Si nous comprenons ceci, nous ne serons point étonnés de constater que tout au long du livre des Actes ceux qui avaient vraiment cru à l’évangile sont passés directement au baptême. Le jour de la Pentecôte, Pierre a prêché la bonne nouvelle de Jésus. À ceux qui ont indiqué leur foi en demandant ce qu’ils devaient faire, Pierre dit : « Repentez-vous, et que chacun de vous soit baptisé au nom de Jésus-Christ, pour le pardon de vos péchés » (Actes 2.38). Le verset 41 dit que « ceux qui acceptèrent sa parole (c’est-à-dire qui crurent) furent baptisés ; et, en ce jour-là, le nombre des disciples s’augmenta d’environ trois mille âmes ». Au chapitre 8 l’évangéliste Philippe apporta l’évangile au peuple de la Samarie, y compris au magicien du nom de Simon. Les versets 12 et 13 disent : « Quand ils eurent cru à Philippe, qui leur annonçait la bonne nouvelle du royaume de Dieu et du nom de Jésus-Christ, hommes et femmes se firent baptiser. Simon lui-même crut, et, après avoir été baptisé, il ne quittait plus Philippe… » Plus tard, Philippe, envoyé à la rencontre d’un homme éthiopien, lui prêcha Jésus. « Comme ils continuèrent leur chemin, ils rencontrèrent de l’eau. Et l’eunuque dit : Voici de l’eau ; qu’est-ce qui empêche que je sois baptisé ? Philippe dit : Si tu crois de tout ton cœur, cela est possible… Il fit arrêter le char ; Philippe et l’eunuque descendirent tous deux dans l’eau, et Philippe baptisa l’eunuque » (Actes 8.36-38). Le geôlier de Philippes à qui Paul et Barnabas avaient dit de croire au Seigneur, « à cette heure même de la nuit… aussitôt… fut baptisé, lui et tous les siens » (Actes 16.33). Actes 18.8 dit que lorsque Paul prêcha à Corinthe, « plusieurs Corinthiens, qui avaient entendu Paul, crurent aussi, et furent baptisés ». Pourquoi dans chacun de ces exemples de conversion ceux qui croient à la parole sont-ils baptisés du même coup ? La réponse évidente se voit dans les paroles qu’Ananias adressa à Saul de Tarse, qui avait cru en Jésus après l’avoir rencontré sur la route de Damas. Il lui dit : « Lève-toi, sois baptisé et lavé de tes péchés, en invoquant le nom du Seigneur » (Actes 22.16).

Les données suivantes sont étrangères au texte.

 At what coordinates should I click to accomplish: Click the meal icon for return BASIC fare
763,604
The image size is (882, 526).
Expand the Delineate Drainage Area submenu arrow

Dire que le baptême est nécessaire au salut n’est pas nier le salut par la foi. Dans la Bible, le baptême n’est jamais mis en opposition à la vraie foi en Jésus-Christ. Le baptême n’est pas contre la foi ; il signifie la foi. C’est un acte qui est motivé par la foi, qui exprime la foi, et qui rend la foi efficace pour nous sauver.
UN MOT N’A PAS TOUJOURS LE MÊME SENS
Un mot doit être compris dans son contexte. Parfois le mot « amour » se réfère à une attitude de bonne volonté envers les autres, une disposition distincte des choses que nous faisons. « Quand je distribuerais tous mes biens pour la nourriture des pauvres… et que je n’ai pas l’amour, cela ne me sert de rien » (1 Cor. 13.3). Ailleurs, le mot « amour » comporte l’obéissance qu’il produit : « L’amour de Dieu consiste à garder ses commandements » (1 Jn. 5.3) ; « Petits enfants, n’aimons pas en paroles et avec la langue, mais en actions et avec vérité » (1 Jn. 3.18).
Deux mots clés dans la discussion du salut sont « foi » et « œuvres ». La foi peut se référer à la conviction intellectuelle, quelque chose qui existe dans le cœur, qui est distincte de son expression extérieure : « Si tu confesses de ta bouche le Seigneur Jésus, et si tu crois dans ton cœur… » (Rom. 10.9; Jn. 12.42). Mais ailleurs, la foi se réfère à la confiance au Seigneur qui s’exprime dans l’action (l’amour et l’obéissance) (Gal. 5.6; Actes 16.31). Les « œuvres » sont, encore selon le contexte, tantôt des œuvres ordonnées par la loi de Moïse (Rom. 3.20; Gal. 2.16; 3.10) et qui ne sauvent pas, tantôt des actes d’obéissance par lesquelles notre foi doit s’exprimer pour être qualifiée de vivante (Jacques 2.14-26) et qui sont nécessaires pour que nous soyons sauvés.